[Opdracht] Schrijf het stuk hieronder over ethiek en het goede leven volledig en woord voor woord over.

[Bronfragment]
◆ ◆ ◆
‘HET PAST HELEMAAL IN HET IDEE VAN HET GOEDE LEVEN’
“Ethiek gaat over de moraal. Moraal is het geheel van normen en waarden die we hebben ervaren als bruikbare richtlijnen voor ons handelen. In de moraal gaat het over fundamentele belangen van mensen en de waardering daarvan. Het gaat ook over goed en kwaad.” Aan het woord prof. dr. Heleen Dupuis, lid van de VVD-fractie in de Eerste Kamer. Volgens haar gaat het in de moraal om het zoeken naar ‘het goede leven’, zoals Aristoteles het eens verwoordde. “Ik vind dat een mooie term. Het goede leven is een leven dat bij de mens past, dat in moreel opzicht goed is in de zin dat ook de belangen van andere mensen gezocht worden. Ik heb mijn entree- en afscheidsrede als hoogleraar dan ook beide dezelfde titel gegeven. ‘Zoeken naar het goede leven’, dáar gaat het volgens mij om.”
Tekst: Rinus van Warven – Foto’s: Paul Mellaart.
Bron: het blad Vrijmetselarij, jaargang 65, nr. 10, december 2011 (pub).
◆ ◆ ◆
[Aangeleverd materiaal]
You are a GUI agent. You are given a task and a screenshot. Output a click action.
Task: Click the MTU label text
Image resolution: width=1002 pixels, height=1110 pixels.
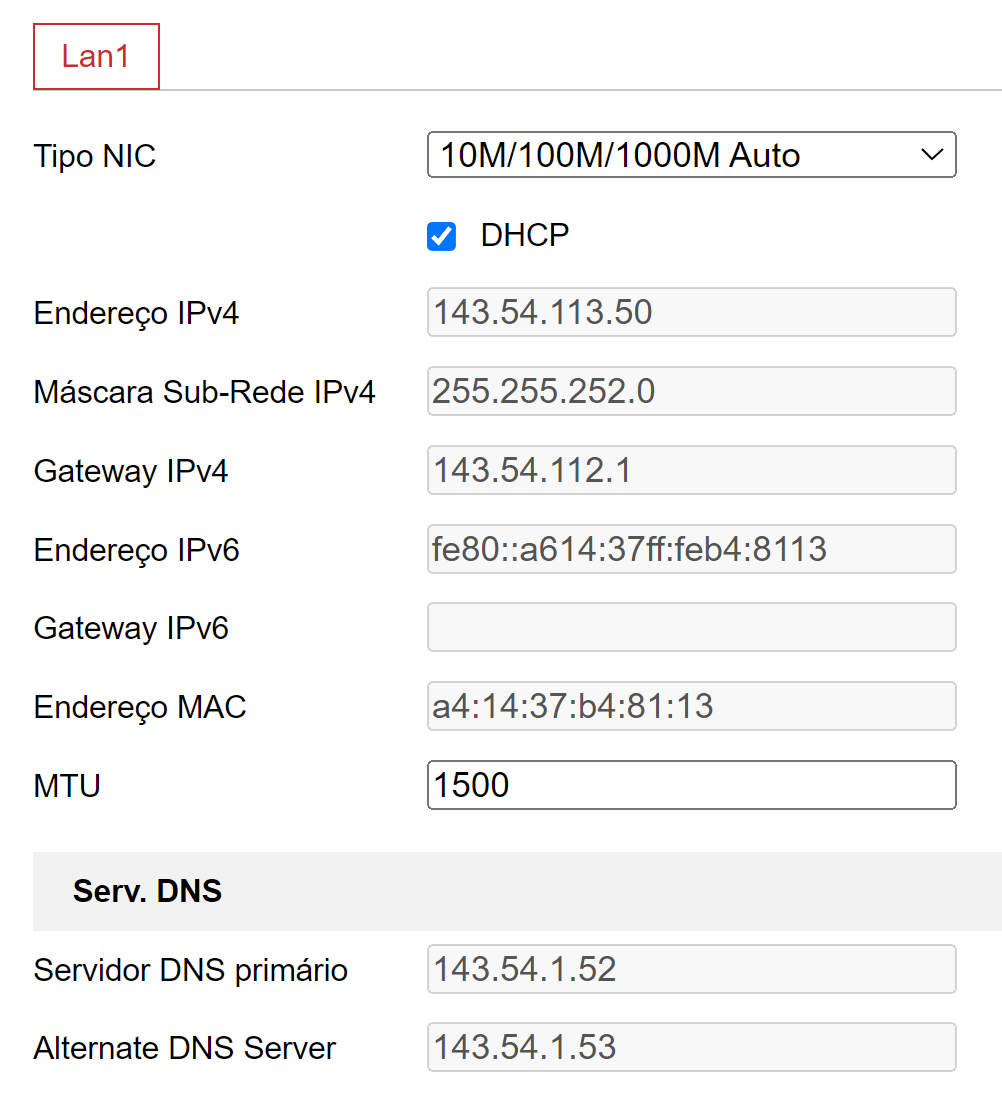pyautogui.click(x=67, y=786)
◆ ◆ ◆
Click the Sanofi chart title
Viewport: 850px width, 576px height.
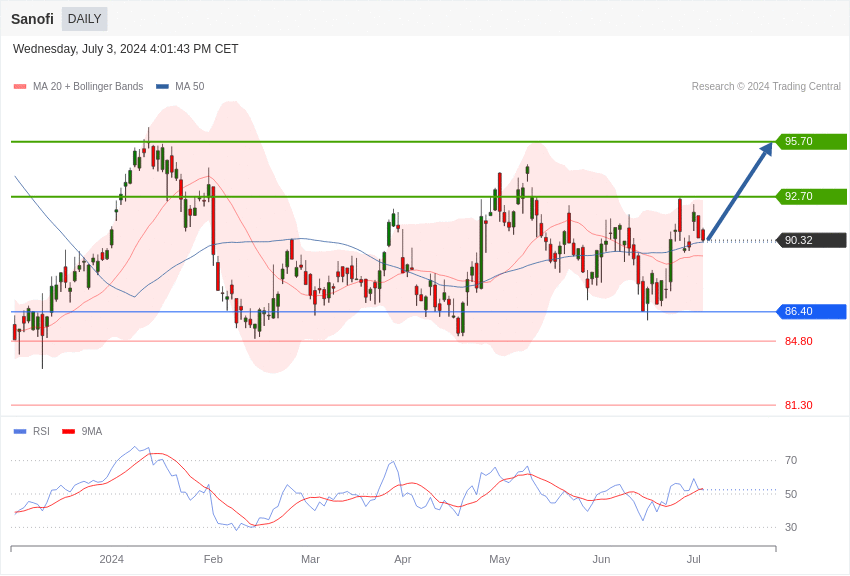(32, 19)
◆ ◆ ◆
[Het antwoord]
‘HET PAST HELEMAAL IN HET IDEE VAN HET GOEDE LEVEN’
“Ethiek gaat over de moraal. Moraal is het geheel van normen en waarden die we hebben ervaren als bruikbare richtlijnen voor ons handelen. In de moraal gaat het over fundamentele belangen van mensen en de waardering daarvan. Het gaat ook over goed en kwaad.” Aan het woord prof. dr. Heleen Dupuis, lid van de VVD-fractie in de Eerste Kamer. Volgens haar gaat het in de moraal om het zoeken naar ‘het goede leven’, zoals Aristoteles het eens verwoordde. “Ik vind dat een mooie term. Het goede leven is een leven dat bij de mens past, dat in moreel opzicht goed is in de zin dat ook de belangen van andere mensen gezocht worden. Ik heb mijn entree- en afscheidsrede als hoogleraar dan ook beide dezelfde titel gegeven. ‘Zoeken naar het goede leven’, dáar gaat het volgens mij om.”
Tekst: Rinus van Warven – Foto’s: Paul Mellaart.
Bron: het blad Vrijmetselarij, jaargang 65, nr. 10, december 2011 (pub).